The dilemma has been apparent for years, but here’s Frost on the U.K.’s demands: “We cannot go on as we are.” And Business Secretary Kwasi Kwarteng: “A deal is a deal but it wasn’t something that was going to last forever.” Reminder: Frost himself negotiated the protocol less than two years ago, and the government made it part of British law just last year.
Unsurprisingly, the EU’s response to this display of bad faith has not been positive. EU Vice-President Maroš Šefčovič: “We are ready to continue to seek creative solutions, within the framework of the protocol, in the interest of all communities in Northern Ireland. However, we will not agree to a renegotiation of the protocol.” Now the EU is planning to formally detail the U.K.’s breaches of the protocol, an escalation that could see the argument head to the EU’s highest court.
The Brexit circle remains unsquared, to say the least. More news below.
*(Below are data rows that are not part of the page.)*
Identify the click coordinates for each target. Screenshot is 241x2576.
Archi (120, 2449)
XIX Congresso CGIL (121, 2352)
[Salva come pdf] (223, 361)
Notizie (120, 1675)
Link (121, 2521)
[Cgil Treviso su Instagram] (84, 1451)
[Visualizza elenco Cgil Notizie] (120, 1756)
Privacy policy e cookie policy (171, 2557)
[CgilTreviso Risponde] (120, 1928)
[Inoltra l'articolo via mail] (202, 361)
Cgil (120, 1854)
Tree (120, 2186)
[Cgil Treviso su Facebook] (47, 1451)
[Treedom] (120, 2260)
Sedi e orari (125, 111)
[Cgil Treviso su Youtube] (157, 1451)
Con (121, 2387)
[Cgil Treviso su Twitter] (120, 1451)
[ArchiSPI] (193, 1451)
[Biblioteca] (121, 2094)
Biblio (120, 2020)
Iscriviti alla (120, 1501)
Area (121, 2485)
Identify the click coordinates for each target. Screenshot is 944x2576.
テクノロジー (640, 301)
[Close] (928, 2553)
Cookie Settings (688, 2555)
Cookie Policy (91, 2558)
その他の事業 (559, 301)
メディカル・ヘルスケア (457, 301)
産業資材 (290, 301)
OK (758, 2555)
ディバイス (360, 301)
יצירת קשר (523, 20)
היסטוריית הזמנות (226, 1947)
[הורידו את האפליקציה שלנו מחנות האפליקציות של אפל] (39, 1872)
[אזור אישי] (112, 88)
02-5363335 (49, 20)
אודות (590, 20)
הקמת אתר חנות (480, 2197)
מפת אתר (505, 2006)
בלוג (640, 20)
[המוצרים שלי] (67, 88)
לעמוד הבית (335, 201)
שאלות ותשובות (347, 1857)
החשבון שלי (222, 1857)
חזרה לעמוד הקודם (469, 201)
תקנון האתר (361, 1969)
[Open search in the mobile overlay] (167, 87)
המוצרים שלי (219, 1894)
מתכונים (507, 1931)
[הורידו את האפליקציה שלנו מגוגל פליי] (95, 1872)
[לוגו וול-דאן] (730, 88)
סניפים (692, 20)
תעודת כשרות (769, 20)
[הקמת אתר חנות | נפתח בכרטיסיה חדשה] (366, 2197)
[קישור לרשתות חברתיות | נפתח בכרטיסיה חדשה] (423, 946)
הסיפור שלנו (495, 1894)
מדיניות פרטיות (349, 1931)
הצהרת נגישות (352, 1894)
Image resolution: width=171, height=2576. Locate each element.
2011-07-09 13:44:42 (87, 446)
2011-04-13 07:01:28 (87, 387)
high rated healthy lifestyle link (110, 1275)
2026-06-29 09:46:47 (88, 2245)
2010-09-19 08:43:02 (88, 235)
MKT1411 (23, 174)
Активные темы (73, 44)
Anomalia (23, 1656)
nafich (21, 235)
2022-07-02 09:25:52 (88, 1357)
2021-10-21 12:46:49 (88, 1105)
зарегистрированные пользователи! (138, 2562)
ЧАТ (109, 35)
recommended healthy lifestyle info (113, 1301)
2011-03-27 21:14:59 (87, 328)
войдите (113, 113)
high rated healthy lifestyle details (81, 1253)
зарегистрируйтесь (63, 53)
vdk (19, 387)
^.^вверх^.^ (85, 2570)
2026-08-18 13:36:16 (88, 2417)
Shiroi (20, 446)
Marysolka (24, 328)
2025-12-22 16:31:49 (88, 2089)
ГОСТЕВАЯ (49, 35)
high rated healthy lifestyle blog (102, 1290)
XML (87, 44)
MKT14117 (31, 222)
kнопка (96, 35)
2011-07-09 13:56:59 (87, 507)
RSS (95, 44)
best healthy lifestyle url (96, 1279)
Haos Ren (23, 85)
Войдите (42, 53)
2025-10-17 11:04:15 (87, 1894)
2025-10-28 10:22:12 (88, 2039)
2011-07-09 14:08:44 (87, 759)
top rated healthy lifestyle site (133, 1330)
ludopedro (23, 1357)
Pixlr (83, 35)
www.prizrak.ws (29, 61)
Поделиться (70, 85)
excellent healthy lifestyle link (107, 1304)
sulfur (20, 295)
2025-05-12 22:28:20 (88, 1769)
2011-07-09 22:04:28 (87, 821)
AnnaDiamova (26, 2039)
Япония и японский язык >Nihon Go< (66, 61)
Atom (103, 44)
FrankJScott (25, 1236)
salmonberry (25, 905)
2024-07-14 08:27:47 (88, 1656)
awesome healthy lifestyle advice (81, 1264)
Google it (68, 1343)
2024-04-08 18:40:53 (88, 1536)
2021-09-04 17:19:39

J&J, McKesson, Cardinal Health and AmerisourceBergen have announced their $26 billion settlement with states over the U.S.'s opioid pandemic. J&J will pay $5 billion to settle claims it illegally marketed opioids, while the distributors will pay $21 billion over allegations of allowing suspiciously large shipments to go through. Fortune
Nearly 700 Alphabet workers have signed a petition calling on the Google parent to change how it handles sexual-assault complaints. The call was sparked by the case of an employee who was allegedly raped by a colleague and who has now been put on unpaid leave. The petition demands Alphabet "immediately cease the insidious process of pushing workers into EAP [employee assistance program] therapy when they face harassment or other workplace abuses and using EAP to gather information on complainants before future lawsuits." Insider
Elon Musk did Bitcoin a favor again by noting a "positive trend" in the use of clean energy for Bitcoin mining, and suggesting that Tesla might start accepting the cryptocurrency as payment for its cars again. He also said SpaceX owns some Bitcoin, and that he personally owns Bitcoin, Ethereum and Dogecoin. Having fallen below the $30,000 mark earlier this week, Bitcoin's bounced back on his words and is now north of $32,000. Fortune
Unilever has joined rival consumer goods giant P&G in warning about the rising cost of raw materials. Unilever says it will need to raise its prices, though slowly so as not to shock consumers; profitability goals are being scaled back. CFO Graeme Pitkethly: "This is something that a business like Unilever is able to handle, but it takes time." Bloomberg
AROUND THE WATER COOLER
Lumber prices could rise again due to wildfires in western Canada. British Columbia is in a state of emergency and local lumber titan Canfor has had to curtail production as a result. If more curtailments follow, expect higher prices to return. Fortune
Uber and Lyft drivers in major U.S. cities staged a strike yesterday, protesting for better pay and the ability to unionize—they want lawmakers to pass federal legislation called the PRO Act, which has already cleared the House and now faces the Senate. Fortune
Nord Stream 2
Ukraine is understandably unhappy about the U.S. dropping its opposition to the Russia-Germany Nord Stream 2 pipeline, which it fears could undermine its crucial geographical role in passing gas from Russia to Europe. Kiev wants formal talks with Brussels and Berlin. Under the U.S.-German deal, Germany promises to "support Ukraine's energy security." Politico
Congressman Peter DeFazio responds to a recent Fortune commentary piece that criticized his objections to precision scheduling in the U.S. railroad industry: "Investor calls demonstrate that Wall Street investors’ myopic focus on short-term profits demands that railroads boost quarterly profits by cutting costs and increasing revenues. In doing so, great freight rail service and the long-term health of the industry is sacrificed." Fortune
This edition of CEO Daily was edited by David Meyer.